■ **Bloc de texte**
• • • • • • •
Vous me croyez pas ? Pas de souci, j’ai l’habitude. Lisez ceci et n’hésitez pas à venir me contredire sur FB, j’ai ptet loupé des épisodes.
La Sacem c’est donc une société privée créée et détenue par les auteurs, compositeurs et éditeurs de musique depuis 1851. Le jour où les mecs ont réalisé que les artistes interprètes pouvaient se faire rémunérer pour leurs concerts, tandis que eux écrivaient des chansons et des musiques gratuitement. Ils se donc dit « vas-y on crée une structure à laquelle on confie la gestion de l’utilisation payante de nos œuvres. En mutualisant tout notre catalogue, on va pouvoir se payer des avocats, des flics etc et l’ordre régnera ». En gros.
Un siècle et quelques plus tard, la Sacem perçoit des droits sur la billetterie des festivals, sur les plate-formes de streaming, le pressage de CD, et envoie même des factures au boucher du coin qui sonorise son commerce avec Fun Radio. Tout cela est vécu de diverses manières que nous allons essayer de voir rapidement.
• • • • • • •
■ **Consigne a**
Présentez sous forme de liste numérotée les lignes des enregistrements ci-dessous, sans les lignes vides : commencez à la ligne qui contient « Where should I click to: Click » et arrêtez-vous après celle qui contient « (x=1056, y=71) ».
• • • • • • •
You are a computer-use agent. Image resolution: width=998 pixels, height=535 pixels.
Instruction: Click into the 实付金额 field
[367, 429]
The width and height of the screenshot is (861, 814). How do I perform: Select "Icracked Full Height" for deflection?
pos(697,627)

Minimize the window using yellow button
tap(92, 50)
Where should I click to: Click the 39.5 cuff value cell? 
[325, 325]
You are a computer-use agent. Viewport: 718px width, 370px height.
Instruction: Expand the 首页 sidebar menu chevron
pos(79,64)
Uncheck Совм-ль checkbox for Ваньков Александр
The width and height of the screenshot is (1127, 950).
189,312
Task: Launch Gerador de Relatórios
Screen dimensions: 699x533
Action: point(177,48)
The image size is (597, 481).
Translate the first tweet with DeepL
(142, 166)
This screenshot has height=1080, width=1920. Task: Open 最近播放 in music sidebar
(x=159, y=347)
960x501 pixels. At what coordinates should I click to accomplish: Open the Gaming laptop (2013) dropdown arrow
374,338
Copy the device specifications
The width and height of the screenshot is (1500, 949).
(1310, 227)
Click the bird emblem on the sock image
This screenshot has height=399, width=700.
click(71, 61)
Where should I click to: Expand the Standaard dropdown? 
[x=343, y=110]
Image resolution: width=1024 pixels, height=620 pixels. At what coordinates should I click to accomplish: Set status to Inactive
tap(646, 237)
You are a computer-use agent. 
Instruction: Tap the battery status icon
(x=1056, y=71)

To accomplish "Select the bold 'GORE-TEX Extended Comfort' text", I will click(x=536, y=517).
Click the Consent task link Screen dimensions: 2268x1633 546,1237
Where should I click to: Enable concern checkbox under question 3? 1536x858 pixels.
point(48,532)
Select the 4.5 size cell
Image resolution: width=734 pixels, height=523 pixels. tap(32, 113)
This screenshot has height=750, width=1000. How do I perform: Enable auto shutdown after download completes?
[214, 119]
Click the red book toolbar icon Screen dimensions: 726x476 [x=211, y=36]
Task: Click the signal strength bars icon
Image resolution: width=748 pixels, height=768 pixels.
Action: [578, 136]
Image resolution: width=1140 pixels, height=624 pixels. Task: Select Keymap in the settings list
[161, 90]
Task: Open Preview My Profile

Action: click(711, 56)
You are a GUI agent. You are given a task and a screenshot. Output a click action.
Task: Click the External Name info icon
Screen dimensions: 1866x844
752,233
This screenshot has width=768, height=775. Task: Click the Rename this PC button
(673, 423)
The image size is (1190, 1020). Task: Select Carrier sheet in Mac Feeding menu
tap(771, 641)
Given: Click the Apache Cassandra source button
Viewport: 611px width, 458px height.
• • • • • • •
■ **Consigne b**
Recopiez fidèlement, s'il vous plaît, un passage du texte sur la Sacem : commencez aux mots « Un siècle et » et arrêtez-vous après les mots « de voir rapidement. ».

■ **Bonne réponse a**
1. Where should I click to: Click the 39.5 cuff value cell? 
2. [325, 325]
3. You are a computer-use agent. Viewport: 718px width, 370px height.
4. Instruction: Expand the 首页 sidebar menu chevron
5. pos(79,64)
6. Uncheck Совм-ль checkbox for Ваньков Александр
7. The width and height of the screenshot is (1127, 950).
8. 189,312
9. Task: Launch Gerador de Relatórios
10. Screen dimensions: 699x533
11. Action: point(177,48)
12. The image size is (597, 481).
13. Translate the first tweet with DeepL
14. (142, 166)
15. This screenshot has height=1080, width=1920. Task: Open 最近播放 in music sidebar
16. (x=159, y=347)
17. 960x501 pixels. At what coordinates should I click to accomplish: Open the Gaming laptop (2013) dropdown arrow
18. 374,338
19. Copy the device specifications
20. The width and height of the screenshot is (1500, 949).
21. (1310, 227)
22. Click the bird emblem on the sock image
23. This screenshot has height=399, width=700.
24. click(71, 61)
25. Where should I click to: Expand the Standaard dropdown? 
26. [x=343, y=110]
27. Image resolution: width=1024 pixels, height=620 pixels. At what coordinates should I click to accomplish: Set status to Inactive
28. tap(646, 237)
29. You are a computer-use agent. 
30. Instruction: Tap the battery status icon
31. (x=1056, y=71)

■ **Bonne réponse b**
Un siècle et quelques plus tard, la Sacem perçoit des droits sur la billetterie des festivals, sur les plate-formes de streaming, le pressage de CD, et envoie même des factures au boucher du coin qui sonorise son commerce avec Fun Radio. Tout cela est vécu de diverses manières que nous allons essayer de voir rapidement.